Transmettre Hiroshima (1) Objets recueillis à l’épicentre Le panier-repas de la fille

Une mère qui ne s’est jamais pardonnée

 Le panier-repas carbonisé contenait une petite quantité de riz mélangé à du radis blanc haché et des haricots bouillis.

 Âgée de 12 ans, la petite Reiko WATANABE, sortie participer aux travaux de démolition des bâtiments endommagés décrétés par le gouvernement, avait emporté le déjeuner que sa mère lui avait préparé.
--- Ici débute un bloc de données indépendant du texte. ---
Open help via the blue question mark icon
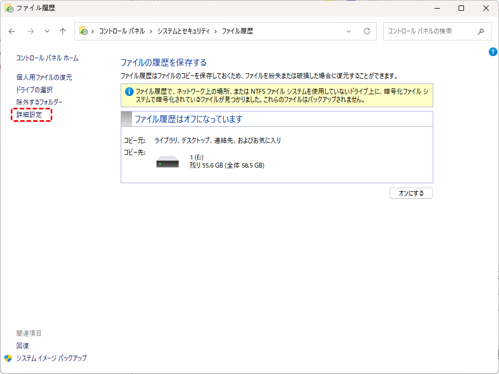The height and width of the screenshot is (374, 499). [x=493, y=52]
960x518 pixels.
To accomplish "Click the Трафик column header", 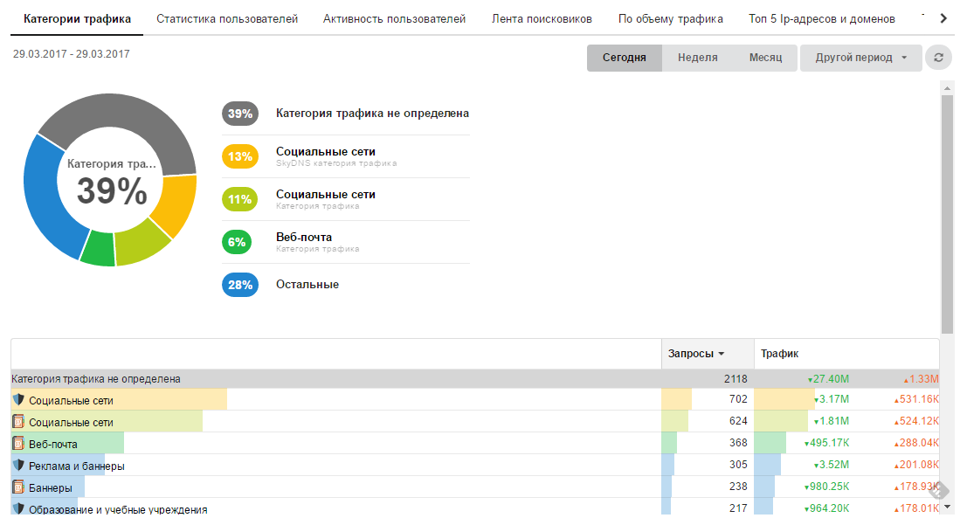I will (x=779, y=354).
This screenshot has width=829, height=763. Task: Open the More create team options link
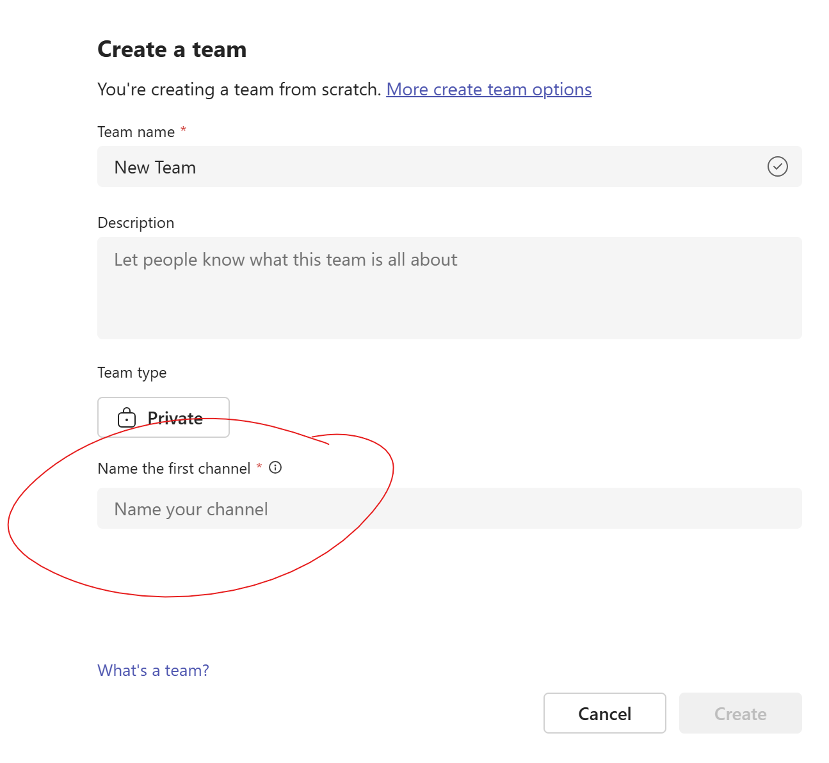(488, 90)
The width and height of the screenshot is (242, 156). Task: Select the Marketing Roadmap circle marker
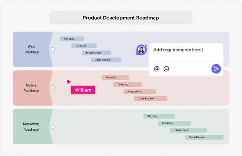click(x=53, y=127)
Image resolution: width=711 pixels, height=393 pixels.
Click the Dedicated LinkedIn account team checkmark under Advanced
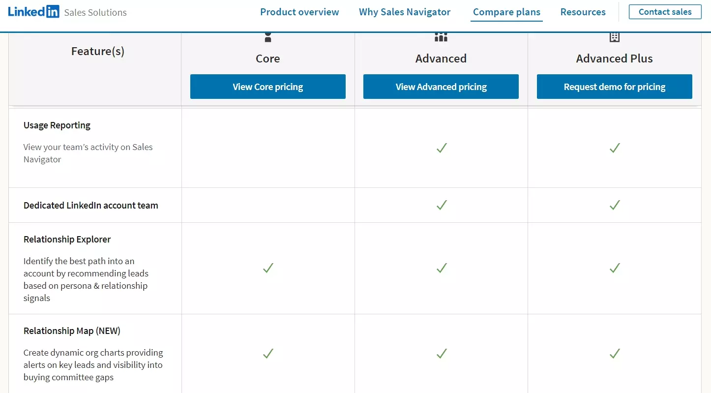pyautogui.click(x=441, y=205)
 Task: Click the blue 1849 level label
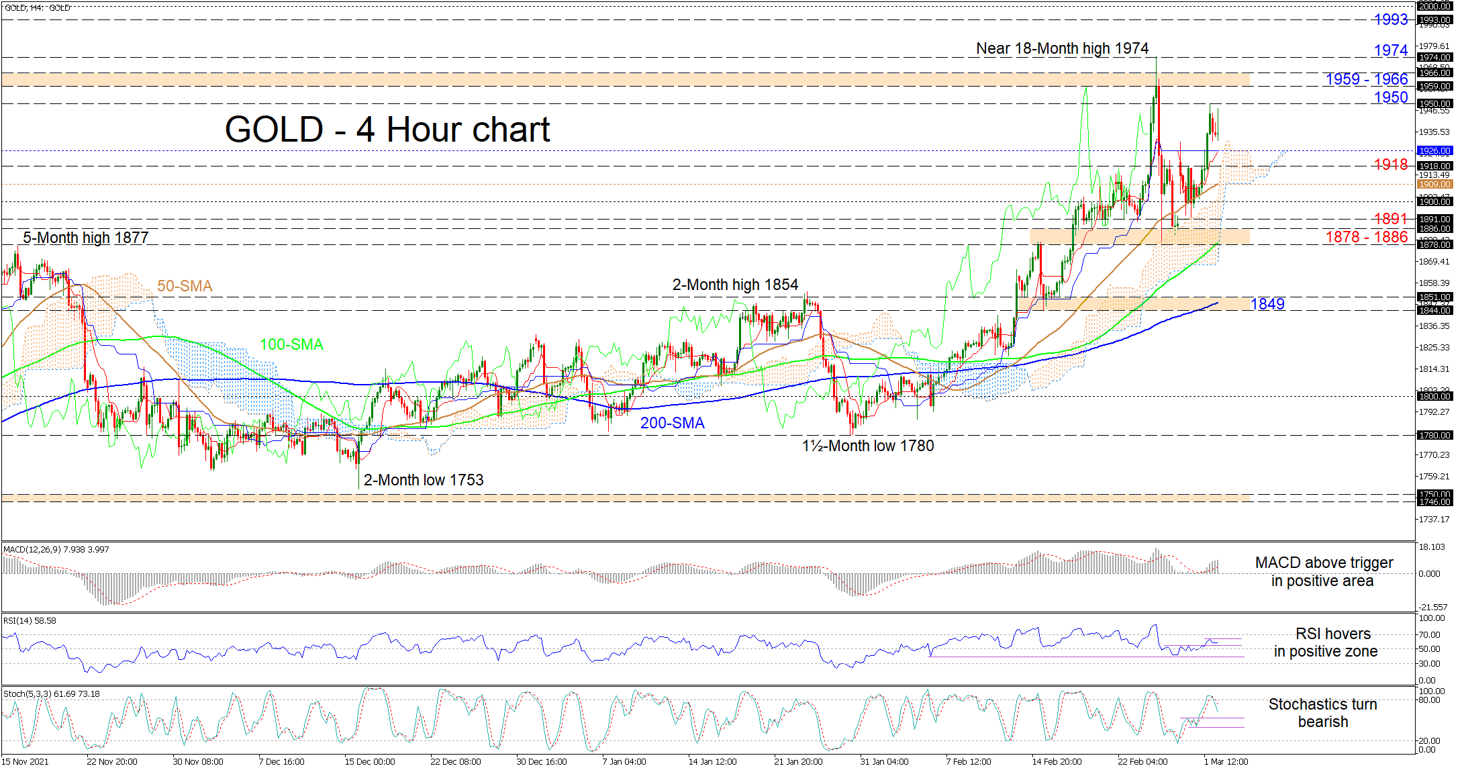[x=1267, y=304]
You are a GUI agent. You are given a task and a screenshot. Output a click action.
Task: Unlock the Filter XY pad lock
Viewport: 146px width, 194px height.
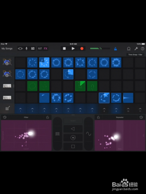coord(48,117)
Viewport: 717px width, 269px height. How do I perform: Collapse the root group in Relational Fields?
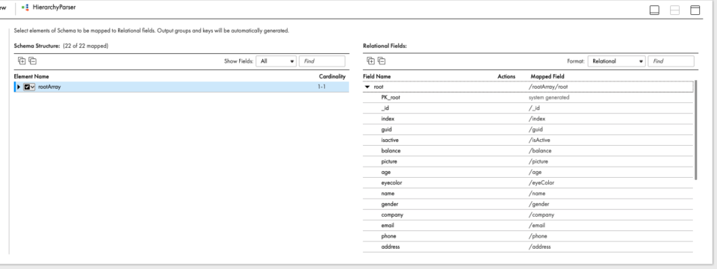coord(367,87)
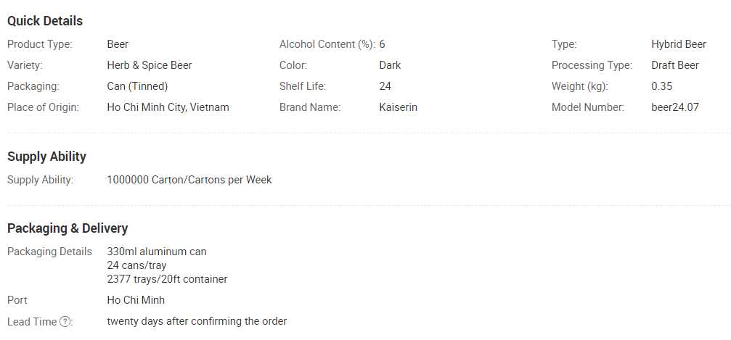Click the twenty days lead time text
This screenshot has height=340, width=731.
click(x=197, y=321)
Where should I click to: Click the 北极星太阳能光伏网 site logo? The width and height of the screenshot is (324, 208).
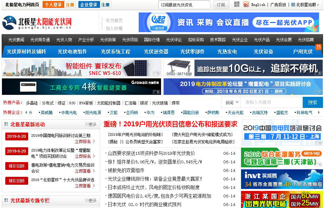(37, 23)
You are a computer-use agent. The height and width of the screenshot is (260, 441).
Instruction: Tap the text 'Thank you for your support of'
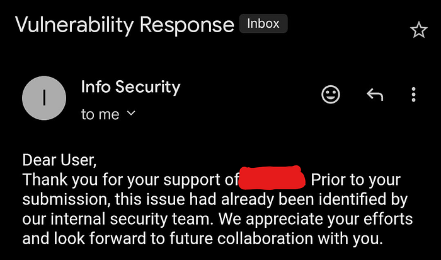[130, 180]
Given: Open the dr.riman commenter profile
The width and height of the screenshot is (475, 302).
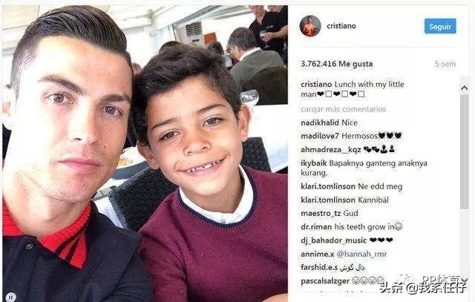Looking at the screenshot, I should point(316,226).
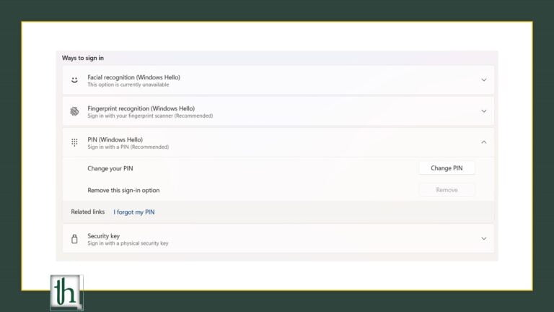Click the Facial recognition smiley face icon
This screenshot has width=554, height=312.
click(x=74, y=80)
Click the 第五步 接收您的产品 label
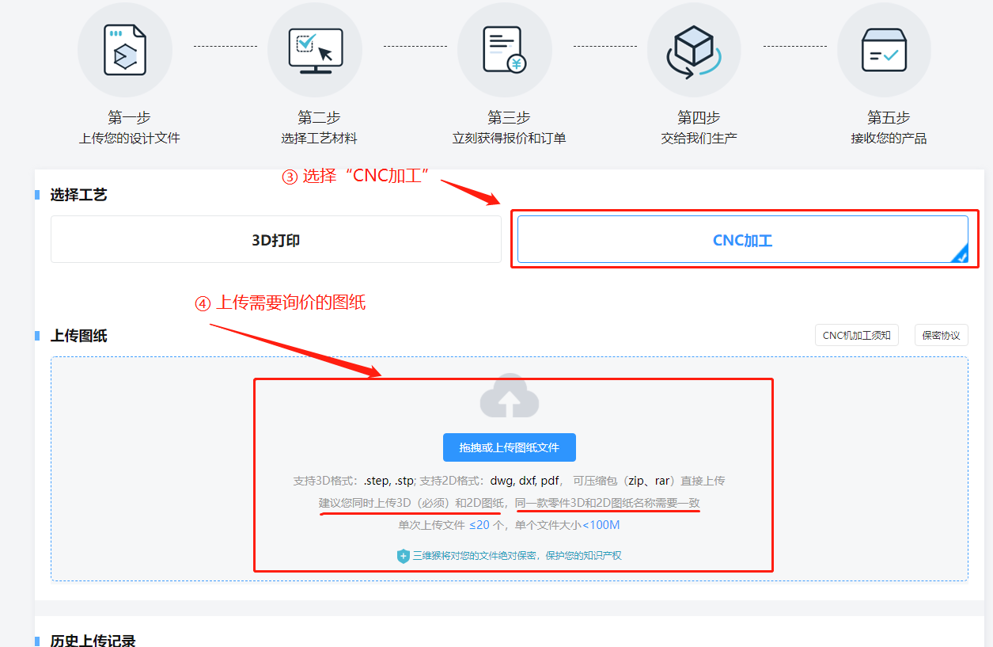Viewport: 993px width, 647px height. point(889,127)
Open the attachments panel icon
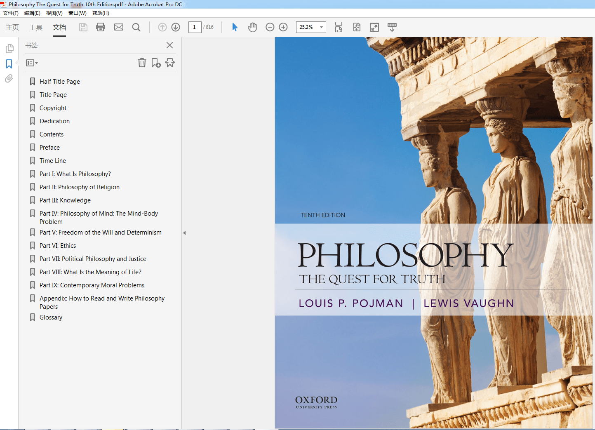Viewport: 595px width, 430px height. click(x=9, y=79)
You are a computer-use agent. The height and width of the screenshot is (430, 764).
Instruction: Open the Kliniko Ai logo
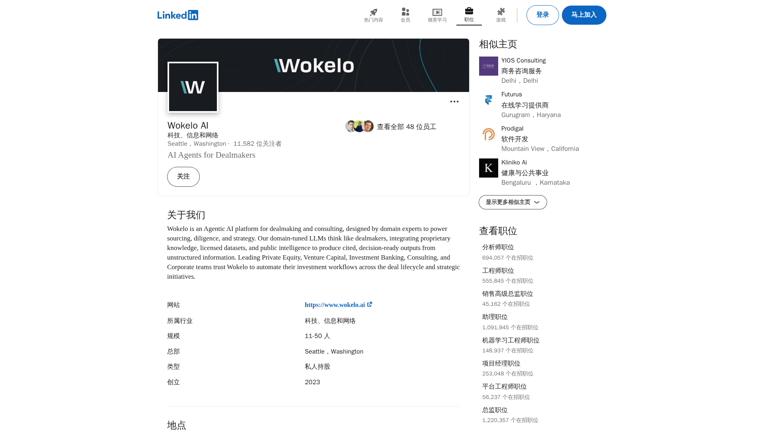[x=488, y=168]
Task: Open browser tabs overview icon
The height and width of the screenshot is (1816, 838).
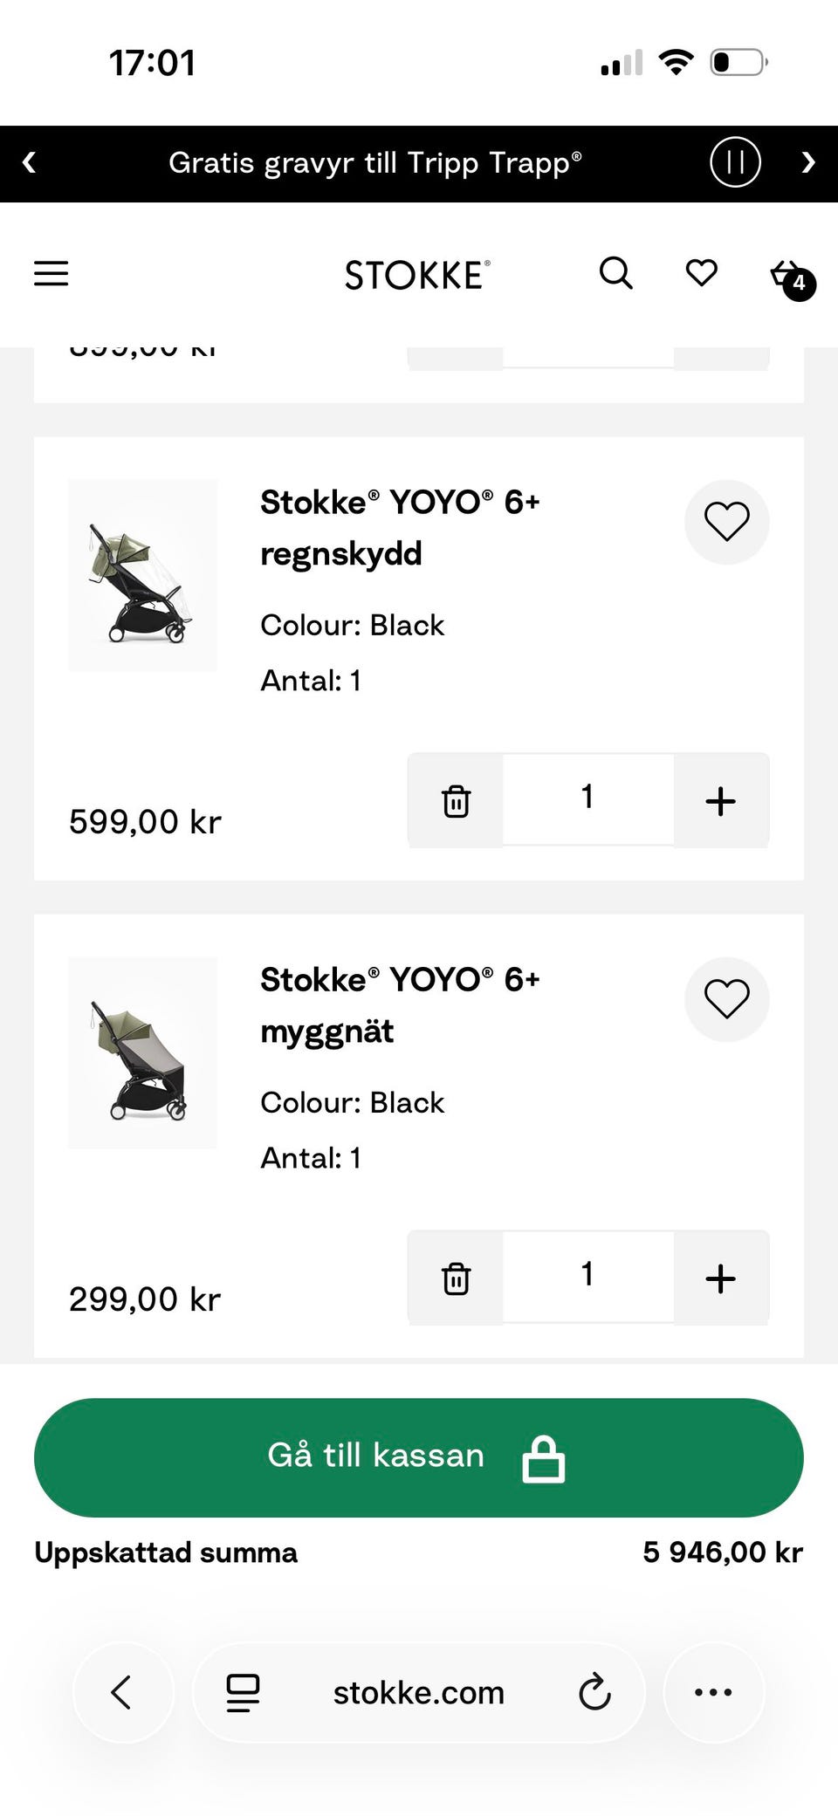Action: point(243,1692)
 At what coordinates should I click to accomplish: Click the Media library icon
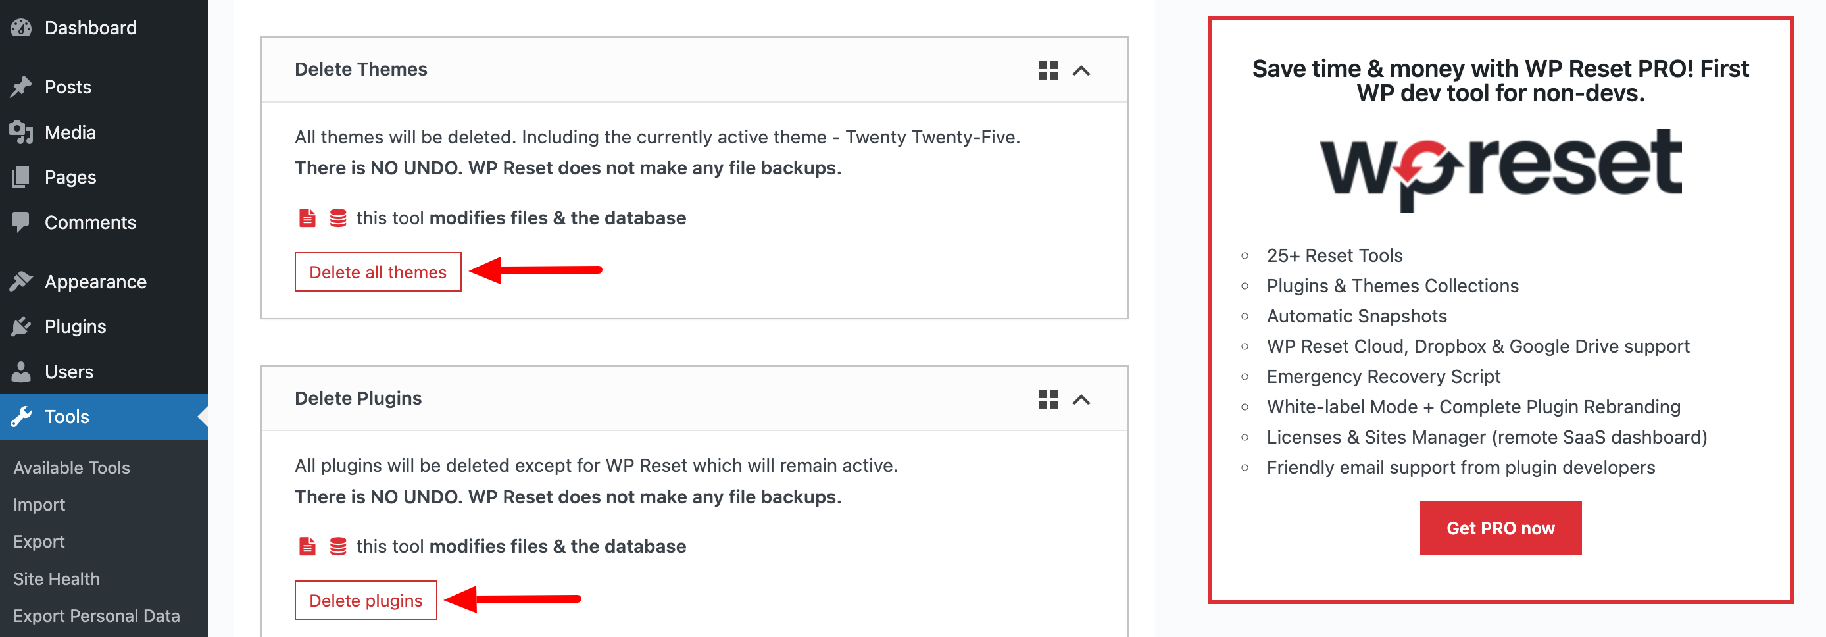(21, 132)
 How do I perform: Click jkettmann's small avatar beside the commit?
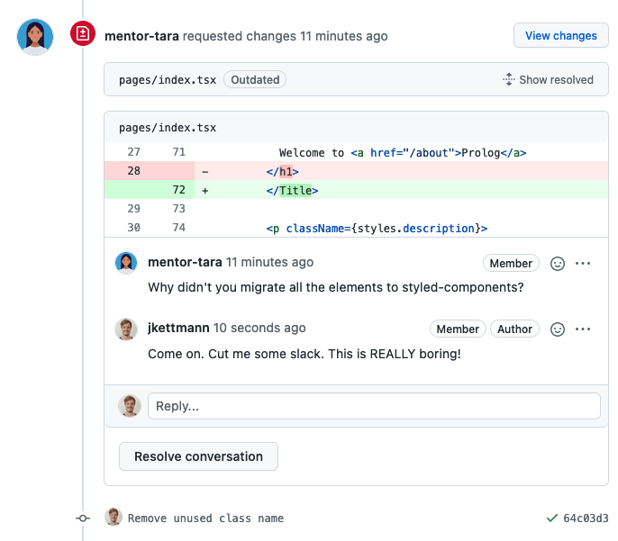coord(114,518)
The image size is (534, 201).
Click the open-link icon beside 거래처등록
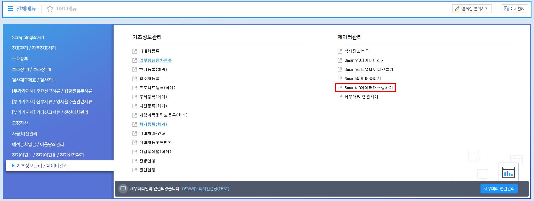coord(135,51)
Élève en première année au Premier Lycée municipal de filles (aujourd’hui, lycée Funairi), « Elle avait essayé de se faire porter absente ce matin-là, mais dûment réprimandée par sa mère, elle était finalement partie travailler », nous explique sa jeune sœur cadette Naoko MASUDA, aujourd’hui âgée de 74 ans.

 Le 6 août, les lycéennes de première et de deuxième années avaient été mobilisées pour la seconde journée consécutive à la démolition de bâtiments pour éviter la propagation des incendies en cas de raids aériens. Dans Les Lanternes flottantes, ouvrage compilé par les parents des étudiants défunts pour commémorer le 13e anniversaire du bombardement atomique, Zôroku MIYAGAWA, alors directeur de l'école, décrit la scène qui précède le départ des élèves pour le travail. Il écrit : « Les étudiantes s’étaient rassemblées le long du côté sud du mur en terre du temple Saifukuin pour leur réunion du matin. Elles avaient déposé leurs effets personnels - bouteilles d'eau, paniers-repas, etc. – près du mur […] et avaient commencé à travailler. »

 Convoqué par la préfecture, Zôroku quitta les lieux et échappa ainsi à la mort qui sans exception frappa les 541 élèves.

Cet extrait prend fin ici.